By Michael Roffman on May 31st, 2012 in
Now, they’re back with their second full-length, Diver, and with a sound that’s more or less rudimentary. Where the beats once grooved like lost jam sessions between the Talking Heads and Fela Kuti, the ten tracks here feel like echoes of Neon Indian, Washed Out, or Toro y Moi. Clendenin spends far too much time gushing at the microphone, riding grooves stripped from ’80s FM hits, and it’s all so subdued. To paraphrase a famous tagline, if meditation has a name, then it must be Lemonade. No time for adventure here; instead, it’s an escape to desolate, low-lit malls, island igloos, or anything that has you reaching for a sweater.
That’s not altogether a bad thing. The trio might have taken too many notes from their neighbors like Twin Shadow or Tanlines, but they do craft some delectable stuff. “Neptune” splashes around in a mercury bath of synths, “Vivid” picks up where Steve Hauschildt’s Tragedy & Geometry left off (read: that’s a good thing), “Sister” grooves off some Jan Hammer-inspired instrumentation, and there’s this left hook kiss of a chorus in “Ice Water”. The real predicament on Diver is that the parts outshine the whole, as if they found a spark and waved out the flames all too soon.
It goes back to the lack of adventure.
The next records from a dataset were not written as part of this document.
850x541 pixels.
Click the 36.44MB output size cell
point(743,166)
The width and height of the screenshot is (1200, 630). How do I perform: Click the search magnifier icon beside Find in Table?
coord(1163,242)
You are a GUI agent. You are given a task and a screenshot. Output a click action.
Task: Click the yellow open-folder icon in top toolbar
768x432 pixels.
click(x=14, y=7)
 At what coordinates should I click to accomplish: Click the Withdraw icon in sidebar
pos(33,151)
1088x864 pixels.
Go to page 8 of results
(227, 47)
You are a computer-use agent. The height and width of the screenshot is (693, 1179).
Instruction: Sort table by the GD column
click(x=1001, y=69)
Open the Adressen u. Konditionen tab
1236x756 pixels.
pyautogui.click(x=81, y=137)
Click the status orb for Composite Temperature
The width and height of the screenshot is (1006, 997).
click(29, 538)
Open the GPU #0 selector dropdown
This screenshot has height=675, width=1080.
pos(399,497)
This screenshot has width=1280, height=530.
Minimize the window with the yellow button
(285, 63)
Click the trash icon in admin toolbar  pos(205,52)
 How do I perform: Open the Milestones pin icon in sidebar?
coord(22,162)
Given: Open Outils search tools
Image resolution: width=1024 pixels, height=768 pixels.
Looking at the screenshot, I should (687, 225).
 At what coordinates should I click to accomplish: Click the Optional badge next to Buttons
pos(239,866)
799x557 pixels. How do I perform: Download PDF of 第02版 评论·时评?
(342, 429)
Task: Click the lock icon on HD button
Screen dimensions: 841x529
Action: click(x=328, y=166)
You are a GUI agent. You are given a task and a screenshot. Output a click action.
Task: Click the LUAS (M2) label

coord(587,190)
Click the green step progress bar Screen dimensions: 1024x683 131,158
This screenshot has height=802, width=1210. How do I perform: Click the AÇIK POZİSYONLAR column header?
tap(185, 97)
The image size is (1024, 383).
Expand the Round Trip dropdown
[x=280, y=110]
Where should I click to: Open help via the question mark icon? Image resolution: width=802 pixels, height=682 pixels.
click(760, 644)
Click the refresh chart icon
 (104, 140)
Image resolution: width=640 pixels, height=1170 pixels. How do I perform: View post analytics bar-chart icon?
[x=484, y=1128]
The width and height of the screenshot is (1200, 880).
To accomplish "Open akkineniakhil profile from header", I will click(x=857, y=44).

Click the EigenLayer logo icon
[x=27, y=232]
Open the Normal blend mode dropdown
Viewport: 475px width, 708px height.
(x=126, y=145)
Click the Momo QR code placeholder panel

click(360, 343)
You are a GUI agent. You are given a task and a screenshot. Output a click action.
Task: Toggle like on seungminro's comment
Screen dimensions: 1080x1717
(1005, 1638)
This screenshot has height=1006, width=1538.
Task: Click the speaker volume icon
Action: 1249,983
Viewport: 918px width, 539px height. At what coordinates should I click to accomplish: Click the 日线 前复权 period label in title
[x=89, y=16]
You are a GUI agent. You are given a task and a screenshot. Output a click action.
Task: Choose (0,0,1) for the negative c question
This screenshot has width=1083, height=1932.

This is a safe record that sets up boundaries on a band that refused to acknowledge them for years. It’s amicable, it’s friendly for the shoes, but it’s like watching a mud-covered wild horse frantically kick at the locked barn doors. They’re trapped here under 20,000 leagues of synths, and admittedly, there’s really no reason for them to re-surface. Considering they’re hot off a tour with Neon Indian, it’s likely they’ll keep staring at the waves above rather than attempt to ride them. Still, it’s not like any of us won’t be dancing.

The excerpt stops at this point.